• **How to complete this task**: Where the word "Given" occurs in a line of the listing, please copy the line.

• **Listed entries**:
※ ※ ※

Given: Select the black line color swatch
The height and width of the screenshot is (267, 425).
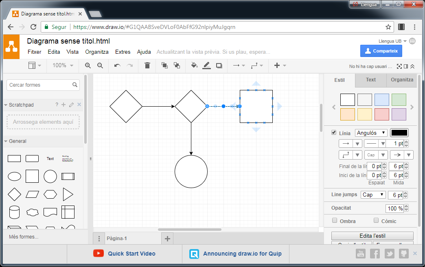Looking at the screenshot, I should coord(399,132).
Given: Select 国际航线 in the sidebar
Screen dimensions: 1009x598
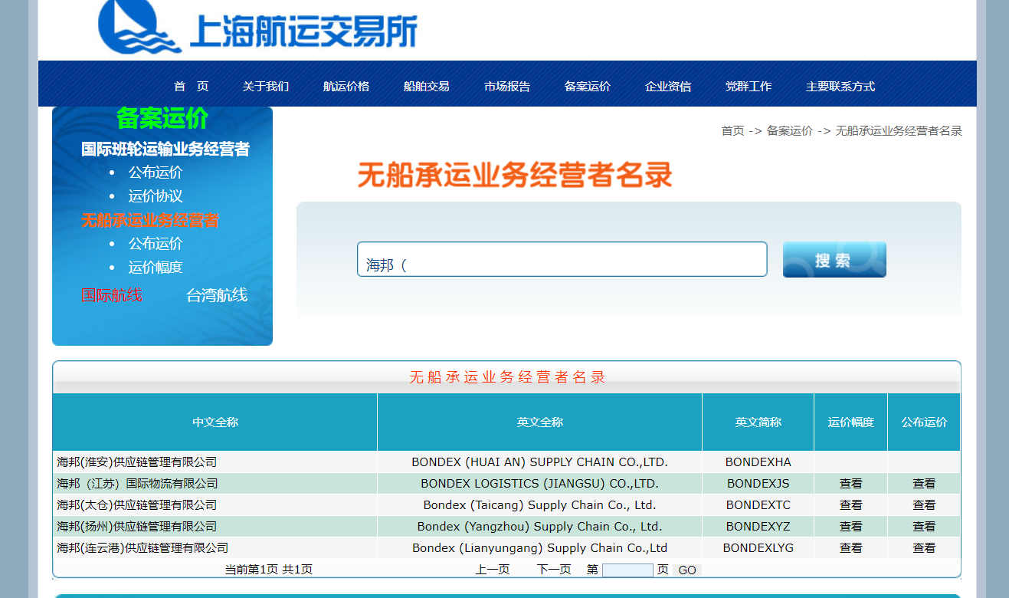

※ ※ ※

• **Final answer**:
Given: Select the black line color swatch
Given: Select 国际航线 in the sidebar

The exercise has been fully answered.